● Exercise instructions:
Pick out every line in the records below that contains the word "watermark", matching case exactly, and copy each of those lines.

Click-target data:
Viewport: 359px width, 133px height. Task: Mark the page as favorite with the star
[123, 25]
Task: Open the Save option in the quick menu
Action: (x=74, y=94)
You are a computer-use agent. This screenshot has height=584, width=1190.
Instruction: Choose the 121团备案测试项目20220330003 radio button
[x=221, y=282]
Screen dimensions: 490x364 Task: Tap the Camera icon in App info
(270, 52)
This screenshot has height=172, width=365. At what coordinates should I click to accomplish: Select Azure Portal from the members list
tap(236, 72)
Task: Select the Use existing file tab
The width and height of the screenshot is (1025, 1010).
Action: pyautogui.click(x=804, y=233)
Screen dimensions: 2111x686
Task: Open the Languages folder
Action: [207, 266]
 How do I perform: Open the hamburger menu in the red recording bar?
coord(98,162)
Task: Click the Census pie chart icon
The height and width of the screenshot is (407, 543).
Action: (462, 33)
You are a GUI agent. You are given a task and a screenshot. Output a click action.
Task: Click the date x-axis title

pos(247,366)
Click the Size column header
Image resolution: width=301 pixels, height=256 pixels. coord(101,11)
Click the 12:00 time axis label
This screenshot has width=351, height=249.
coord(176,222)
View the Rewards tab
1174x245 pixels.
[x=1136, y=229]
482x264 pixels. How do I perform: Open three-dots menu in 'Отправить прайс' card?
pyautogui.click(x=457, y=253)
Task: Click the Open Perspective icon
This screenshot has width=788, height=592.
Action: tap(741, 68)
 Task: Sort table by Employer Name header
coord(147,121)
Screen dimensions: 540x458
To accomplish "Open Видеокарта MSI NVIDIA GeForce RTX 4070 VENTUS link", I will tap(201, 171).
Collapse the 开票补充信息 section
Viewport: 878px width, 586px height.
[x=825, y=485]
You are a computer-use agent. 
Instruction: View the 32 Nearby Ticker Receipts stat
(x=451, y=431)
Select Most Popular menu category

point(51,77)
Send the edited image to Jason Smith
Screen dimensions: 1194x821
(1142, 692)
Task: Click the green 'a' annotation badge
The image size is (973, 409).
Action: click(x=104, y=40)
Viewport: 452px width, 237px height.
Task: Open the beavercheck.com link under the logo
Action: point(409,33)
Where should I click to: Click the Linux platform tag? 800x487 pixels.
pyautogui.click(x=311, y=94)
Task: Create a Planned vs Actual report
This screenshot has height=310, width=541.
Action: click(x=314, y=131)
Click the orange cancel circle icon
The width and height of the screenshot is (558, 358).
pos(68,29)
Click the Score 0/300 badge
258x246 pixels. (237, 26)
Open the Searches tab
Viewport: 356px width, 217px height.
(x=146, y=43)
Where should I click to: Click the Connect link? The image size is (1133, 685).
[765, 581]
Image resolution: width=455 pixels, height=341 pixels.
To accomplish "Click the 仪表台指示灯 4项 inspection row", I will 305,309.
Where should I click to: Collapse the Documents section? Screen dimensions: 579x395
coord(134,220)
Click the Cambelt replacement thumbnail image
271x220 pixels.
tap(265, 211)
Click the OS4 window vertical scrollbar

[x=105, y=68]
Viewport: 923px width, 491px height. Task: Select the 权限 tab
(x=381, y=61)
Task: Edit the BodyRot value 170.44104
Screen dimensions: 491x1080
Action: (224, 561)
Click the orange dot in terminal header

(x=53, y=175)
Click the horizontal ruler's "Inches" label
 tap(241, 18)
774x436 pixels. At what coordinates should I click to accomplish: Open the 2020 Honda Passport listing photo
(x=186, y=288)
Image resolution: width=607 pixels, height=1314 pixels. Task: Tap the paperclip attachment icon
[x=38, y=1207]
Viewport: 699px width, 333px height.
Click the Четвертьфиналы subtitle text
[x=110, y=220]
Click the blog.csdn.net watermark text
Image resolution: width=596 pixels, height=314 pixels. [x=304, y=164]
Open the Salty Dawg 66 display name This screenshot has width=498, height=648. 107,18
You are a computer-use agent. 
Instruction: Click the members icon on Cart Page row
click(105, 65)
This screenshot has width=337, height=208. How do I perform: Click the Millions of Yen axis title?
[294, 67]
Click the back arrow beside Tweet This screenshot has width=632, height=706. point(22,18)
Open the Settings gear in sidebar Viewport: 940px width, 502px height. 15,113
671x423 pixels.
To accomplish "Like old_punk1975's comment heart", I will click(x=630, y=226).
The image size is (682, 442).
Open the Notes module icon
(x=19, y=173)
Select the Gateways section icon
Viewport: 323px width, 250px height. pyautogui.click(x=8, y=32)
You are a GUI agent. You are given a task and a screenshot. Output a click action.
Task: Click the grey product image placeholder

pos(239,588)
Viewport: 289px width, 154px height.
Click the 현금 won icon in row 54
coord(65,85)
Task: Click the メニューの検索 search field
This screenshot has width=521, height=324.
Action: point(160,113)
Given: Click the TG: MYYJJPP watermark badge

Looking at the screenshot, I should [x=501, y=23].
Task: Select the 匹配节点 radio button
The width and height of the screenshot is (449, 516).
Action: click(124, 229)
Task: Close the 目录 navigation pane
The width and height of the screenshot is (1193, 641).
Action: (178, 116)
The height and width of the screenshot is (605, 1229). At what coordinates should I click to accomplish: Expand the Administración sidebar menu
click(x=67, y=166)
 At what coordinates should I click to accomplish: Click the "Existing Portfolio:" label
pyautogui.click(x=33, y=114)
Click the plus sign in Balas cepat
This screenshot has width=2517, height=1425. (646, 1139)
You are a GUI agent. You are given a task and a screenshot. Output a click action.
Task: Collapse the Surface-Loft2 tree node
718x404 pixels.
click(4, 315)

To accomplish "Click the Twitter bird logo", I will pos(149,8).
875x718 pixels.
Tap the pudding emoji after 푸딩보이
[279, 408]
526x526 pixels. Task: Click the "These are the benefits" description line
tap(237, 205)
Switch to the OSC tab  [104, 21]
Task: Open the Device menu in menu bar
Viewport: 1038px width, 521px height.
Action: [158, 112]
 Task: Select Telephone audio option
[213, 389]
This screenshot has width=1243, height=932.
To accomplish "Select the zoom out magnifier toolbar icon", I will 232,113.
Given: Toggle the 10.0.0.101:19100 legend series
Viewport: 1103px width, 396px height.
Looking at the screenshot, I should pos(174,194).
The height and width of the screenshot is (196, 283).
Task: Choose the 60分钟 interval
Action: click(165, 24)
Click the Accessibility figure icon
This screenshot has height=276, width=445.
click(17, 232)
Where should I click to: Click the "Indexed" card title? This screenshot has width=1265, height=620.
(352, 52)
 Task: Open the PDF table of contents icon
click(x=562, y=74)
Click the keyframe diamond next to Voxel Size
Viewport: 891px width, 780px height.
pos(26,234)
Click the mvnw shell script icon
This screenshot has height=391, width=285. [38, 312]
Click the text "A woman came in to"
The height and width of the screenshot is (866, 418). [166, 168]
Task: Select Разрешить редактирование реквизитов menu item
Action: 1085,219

● Answer to the problem:
Click the blog.csdn.net watermark text
Given: Click the TG: MYYJJPP watermark badge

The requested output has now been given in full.